Napoléon 1er, premier empereur bourgeois. L'empereur qui découle des constitutions ci-dessus est le peuple lui-même et ne peut être autre que lui, il y a donc un progrès de principe. Mais, hélas, seulement de principe, car le titre II de ces constitutions montre clairement que leurs rédacteurs ne veulent pas de la souveraineté du peuple en s'empressent de lui imposer un souverain ( le président de la Vème élu au suffrage universel ) assorti de contraintes qui annulent pratiquement la volonté populaire ( aucun référendum n'est obligatoire pendant les cinq ans d'une législature ). Exit le "Vox populi, vox Dei" (2) et vive la dictature totalitaire.
[ Pour René Thom, lamarckien, il y a action du soma sur le germen (et donc, par analogie licite pour lui, action du peuple sur l'élite). Bien entendu la doxa actuelle impose le struggle for life individuel et le néo-darwinisme (qui refuse toute action du soma sur le germen -barrière de Weismann-. alors que Darwin, lamarckien sur ce point, l'accepte. ]

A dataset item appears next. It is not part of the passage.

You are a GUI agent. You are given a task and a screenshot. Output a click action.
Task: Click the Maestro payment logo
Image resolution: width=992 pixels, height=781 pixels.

J'interprète l' "autorité conciliatrice" de Blanco comme une autorité spirituelle distincte du pouvoir temporel. Je vois le peuple élire "bottom-up" ses clercs -ses panoramix (3)- par communes nucléaires (2.500 citoyens environ) puis par strates successives (cantons, départements, régions), les clercs d'un étage élisant ceux de l'étage supérieur.
—————
Carlos X. Blanco : "L'objectif immédiat (...) est d'écraser l'hydre capitaliste (...) pour ramener la vie humaine dans son lit initial. (...) Une gauche anti-woke (comme le parti Soberania y Trabajo - Souveraineté et Travail), clairement anti-américaine, émerge timidement. On voit également apparaître, de manière minoritaire, un populisme de droite illibéral… et d'autres courants qui voient le jour. À long terme, ils devront converger: nous voulons des sociétés gouvernées selon le principe de la justice sociale, nous voulons un continent qui conserve ses racines, qui puisse se défendre, dont les États redeviennent souverains et où l'humanisme règne sur nos pays et nos cultures, loin des immondes théories bourgeoises."
Réunir le peuple de gauche ( Blanco cite le parti de Sahra Wagenknecht en Allemagne -pour moi l'internationaliste LFI et ses robespierrots (!) ont complètement raté le coche (4)- ) et le peuple de droite (en France je ne vois rien venir de ce côté-là), pour en faire un seul peuple uni. Bien entendu "nos" dirigeants font tout ce qu'ils peuvent pour préserver le statu quo.
( Peut-être à suivre…)
—————
(1) " There is no such thing as society. There are individual men and women, and there are families "
(2) « Ce n’est pas sans raison qu’on dit que la voix du peuple est la voix de Dieu. On voit l’opinion publique pronostiquer les événements d’une manière si merveilleuse, qu’on dirait que le peuple est doué de la faculté occulte de prévoir et les biens et les maux. » (Machiavel)
(3) " Goscinny a tout compris." (Nicolas Bonnal)
(4) Voir ce qu'en dit Frédéric Lordon dans https://blog.mondediplo.net/boulevard-de-la-souverainete
Ni Ando
01/03/2026
"La guerre ou la paix ne sont plus maintenant des œuvres humaines, voulues par l’homme, mais deux aspects de la même fatalité qui entraîne vers d’autres catastrophes une humanité qui ne veut plus ni le mal ni le bien, ni la vie ni la mort, et dont le rêve inavouable, inavoué, serait qu’on inventât pour elle des machines qui la dispensent de penser, de vouloir, de prévoir…".
Georges Bernanos. « La civilisation contre l’homme » 1943.